Here's what you'll need. Amounts are approximate; feel free to tweak them if you want more fish or snow peas or mushrooms or whatever.

    Pile o' deliciousness1.5 pound of salmon fillet
    About a half pound of shimeji mushrooms (I didn't have these, so I used a few clumps of enoki mushrooms instead.)
    several inches of carrot
    2 scallions
    8 fresh shiitake mushrooms (Can be dried and soaked, but fresh really are preferable.)
    4 ounces of snow peas
    2 tbsp of sake
    1 tbsp of soy sauce

Preheat the oven to 375 degrees F. Cut the salmon into bite-sized pieces. Mix the sake and soy sauce in a bowl, then marinate the salmon in that while you prepare all the other stuff.

Wash the shimeji or enoki mushrooms and cut off the hard root. Cut the stems off the shiitake mushrooms. Making shallow, tilted slits to cut out small strips, cut a white cross in the top of each of the shiitake mushrooms.

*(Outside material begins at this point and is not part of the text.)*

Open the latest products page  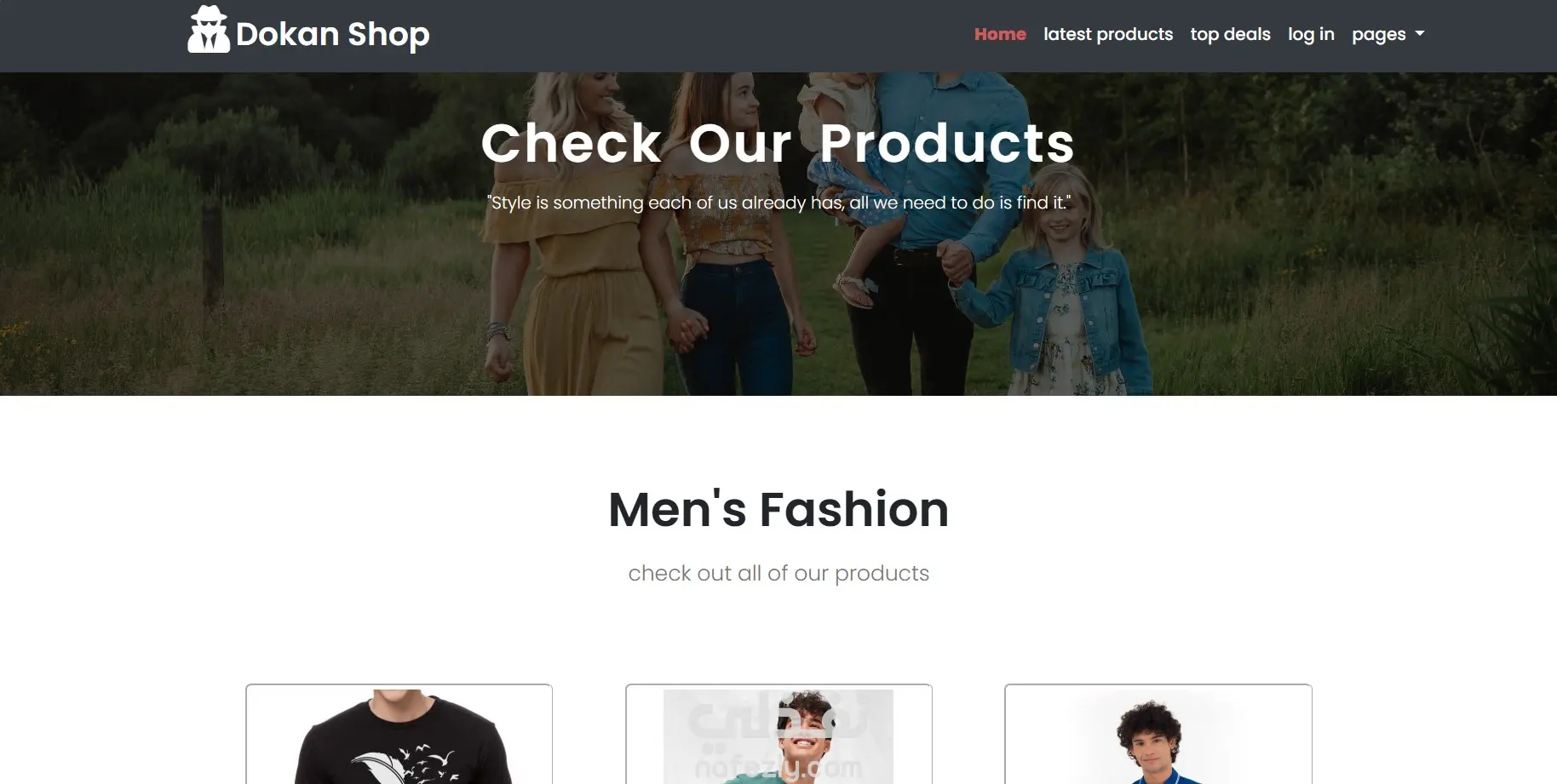point(1108,34)
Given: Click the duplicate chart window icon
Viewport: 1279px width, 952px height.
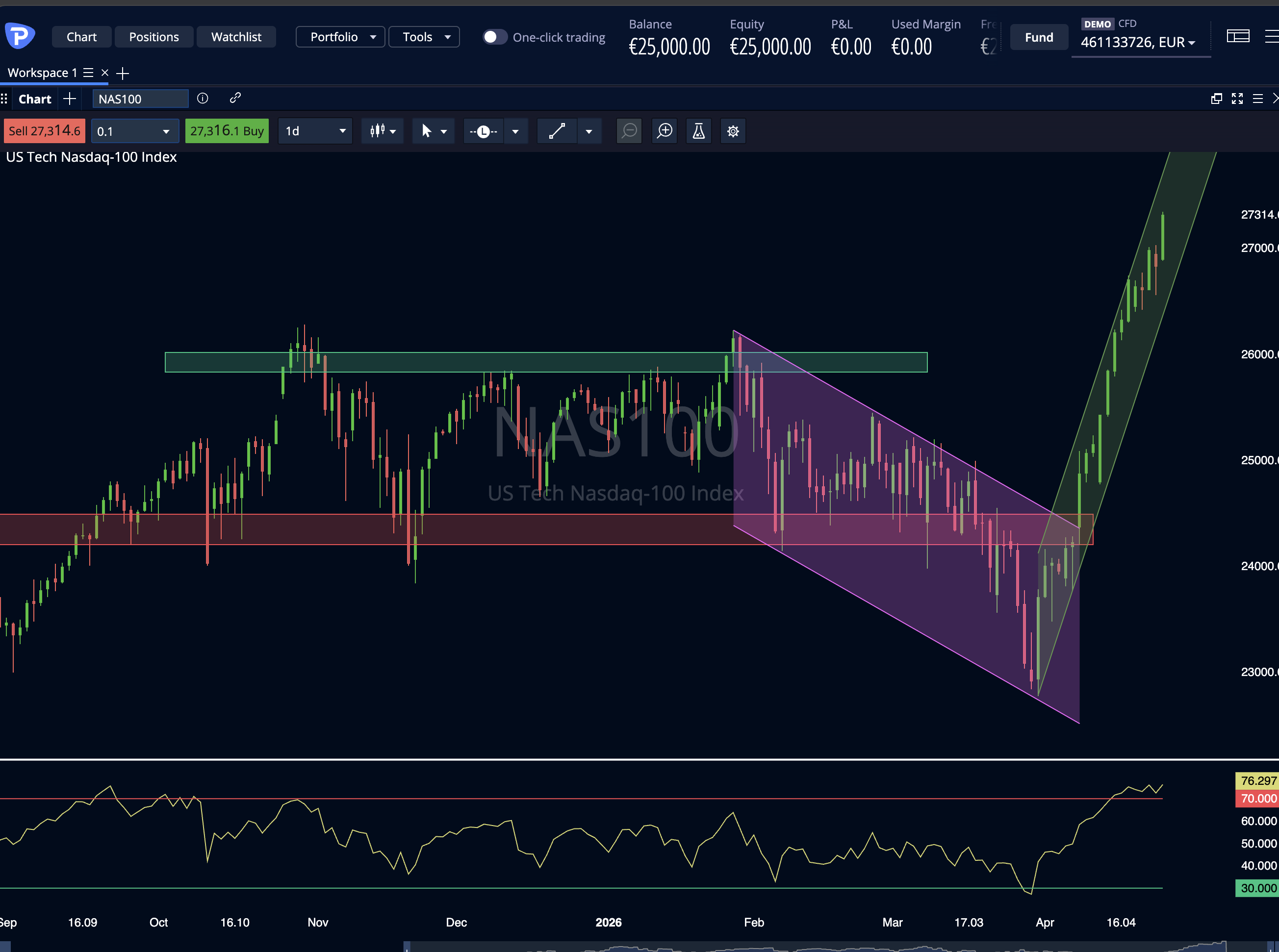Looking at the screenshot, I should pos(1217,99).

Slice the carrot into very thin coins. If you have a vegetable cutter in the shape of a leaf or flower, cut out little shapes so it'll look all autumnal. If not, no worries, the carrot's going to taste the same. Cut the scallions into segments a few inches long, and bisect the white segments the long way. Trim the snow peas.

Take a sheet of the foil and put a quarter of the salmon in the center. Arrange shimeji or enoki mushrooms on or around it. Put a few scallion sticks diagonally on top of that. Then cap it off with two shiitake mushrooms, a fan of snow peas, and a sprinkling of carrots. Sprinkle some of the marinade over the top, and a pinch of salt if desired. Now fold the two long sides of the foil rectangle together, then fold the shorter sides over to seal the package. Now do all this three more times so you end up with four equal packages.

Put the foil packages on a cookie sheet and bake it for 20 minutes in the center of the oven. The foil will puff up if you've sealed it well. If it does, they're ready to go. If not, don't worry, the steam just found a way to escape. Take them out and serve in their little tinfoil parcels.

They are supposed to resemble little autumn gardens when you open them. I don't know about that; sticks and dead leaves and mushrooms are not what I think of when I'm hungry. But then, I've never been known as a poetic soul. If it tastes good, it can look as prosaic as it wants!